Ultrasensitive and selective electrochemical biosensor for detection of mercury (II) ions by nicking endonuclease-assisted target recycling and hybridization chain reaction signal amplification.

In this paper, a novel and signal-on electrochemical biosensor based on Hg2+- triggered nicking endonuclease-assisted target recycling and hybridization chain reaction (HCR) amplification tactics was developed for sensitive and selective detection of Hg2+. The hairpin-shaped capture probe A (PA) contained a specific sequence which was recognized by nicking endonuclease (NEase).

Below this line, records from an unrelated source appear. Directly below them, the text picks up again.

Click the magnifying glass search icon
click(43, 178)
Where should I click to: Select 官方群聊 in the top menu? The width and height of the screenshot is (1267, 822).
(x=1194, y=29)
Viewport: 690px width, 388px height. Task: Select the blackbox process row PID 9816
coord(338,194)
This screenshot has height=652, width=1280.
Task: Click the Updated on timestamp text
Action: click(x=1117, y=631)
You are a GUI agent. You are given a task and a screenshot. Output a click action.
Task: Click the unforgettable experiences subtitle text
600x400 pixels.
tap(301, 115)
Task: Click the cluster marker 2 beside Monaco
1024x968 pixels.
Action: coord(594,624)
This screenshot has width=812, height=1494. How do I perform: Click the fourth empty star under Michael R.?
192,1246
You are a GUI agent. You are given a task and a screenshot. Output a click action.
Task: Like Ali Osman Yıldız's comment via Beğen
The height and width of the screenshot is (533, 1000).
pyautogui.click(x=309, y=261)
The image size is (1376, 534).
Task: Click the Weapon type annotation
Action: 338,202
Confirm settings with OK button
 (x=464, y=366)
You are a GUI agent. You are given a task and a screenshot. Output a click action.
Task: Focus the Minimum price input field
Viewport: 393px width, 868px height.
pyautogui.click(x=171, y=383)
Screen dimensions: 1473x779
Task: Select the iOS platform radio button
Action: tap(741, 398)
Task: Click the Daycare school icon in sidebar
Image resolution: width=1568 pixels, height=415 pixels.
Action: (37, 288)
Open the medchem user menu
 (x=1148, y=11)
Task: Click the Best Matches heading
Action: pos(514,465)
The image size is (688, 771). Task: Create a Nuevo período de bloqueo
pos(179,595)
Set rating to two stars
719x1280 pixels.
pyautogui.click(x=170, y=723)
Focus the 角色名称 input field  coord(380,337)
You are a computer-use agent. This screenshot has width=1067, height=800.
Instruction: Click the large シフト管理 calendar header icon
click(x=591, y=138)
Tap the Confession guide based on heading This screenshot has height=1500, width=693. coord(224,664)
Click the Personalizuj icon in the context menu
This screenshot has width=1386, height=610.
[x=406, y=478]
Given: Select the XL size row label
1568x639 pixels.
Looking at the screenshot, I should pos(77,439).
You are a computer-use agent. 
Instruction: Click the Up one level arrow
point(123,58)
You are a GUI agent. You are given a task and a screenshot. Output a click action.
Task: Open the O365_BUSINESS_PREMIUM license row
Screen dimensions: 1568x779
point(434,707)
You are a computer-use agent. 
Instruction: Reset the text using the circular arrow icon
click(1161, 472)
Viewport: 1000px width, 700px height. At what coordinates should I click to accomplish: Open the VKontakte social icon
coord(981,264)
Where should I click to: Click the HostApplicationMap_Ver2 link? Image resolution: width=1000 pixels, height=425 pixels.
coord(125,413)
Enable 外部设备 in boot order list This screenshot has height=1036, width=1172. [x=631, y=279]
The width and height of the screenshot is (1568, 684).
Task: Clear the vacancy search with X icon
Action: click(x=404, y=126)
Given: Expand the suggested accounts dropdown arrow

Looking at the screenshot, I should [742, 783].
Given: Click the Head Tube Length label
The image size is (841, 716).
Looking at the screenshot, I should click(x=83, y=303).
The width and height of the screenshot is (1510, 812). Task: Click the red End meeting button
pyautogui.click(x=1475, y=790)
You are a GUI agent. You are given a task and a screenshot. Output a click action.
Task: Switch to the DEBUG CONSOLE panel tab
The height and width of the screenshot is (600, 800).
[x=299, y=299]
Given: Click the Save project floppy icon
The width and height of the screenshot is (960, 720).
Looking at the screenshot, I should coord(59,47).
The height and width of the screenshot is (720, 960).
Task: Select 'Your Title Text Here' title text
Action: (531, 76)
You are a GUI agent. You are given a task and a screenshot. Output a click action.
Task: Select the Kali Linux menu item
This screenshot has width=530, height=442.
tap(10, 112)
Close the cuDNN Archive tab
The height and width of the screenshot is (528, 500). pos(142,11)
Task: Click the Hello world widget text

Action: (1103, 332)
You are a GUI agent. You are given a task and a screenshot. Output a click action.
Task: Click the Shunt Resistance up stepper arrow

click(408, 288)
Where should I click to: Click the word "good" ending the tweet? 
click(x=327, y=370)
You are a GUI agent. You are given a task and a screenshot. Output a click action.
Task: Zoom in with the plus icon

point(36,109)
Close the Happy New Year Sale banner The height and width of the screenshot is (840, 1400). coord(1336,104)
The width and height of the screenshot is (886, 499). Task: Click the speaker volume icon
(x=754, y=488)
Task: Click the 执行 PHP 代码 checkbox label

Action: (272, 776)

In the presence of Hg2+, probe B (PB) hybridized with PA to form stand-up duplex DNA strands via the Hg2+ mediated thymine-Hg2+-thymine (T-Hg2+-T) structure, which automatically triggered NEase to selectively digest duplex region from the recognition sites, spontaneously dissociating PB and Hg2+ and leaving the remnant initiators. The released PB and Hg2+ could be reused to initiate the next cycle and more initiators were generated. The long nicked double helices were formed through HCR event, which was triggered by the initiators and two hairpin-shaped signal probes labeled with methylene blue, resulting in a significant signal increase. Under optimum conditions, the resultant biosensor showed the high sensitivity and selectivity for the detection of Hg2+ in a linear range from 10 pM to 50nM (R2=0.9990), and a detection limit as low as 1.6 pM (S/N=3). Moreover, the proposed biosensor was successfully applied in the detection of Hg2+ in environment water samples with satisfactory results.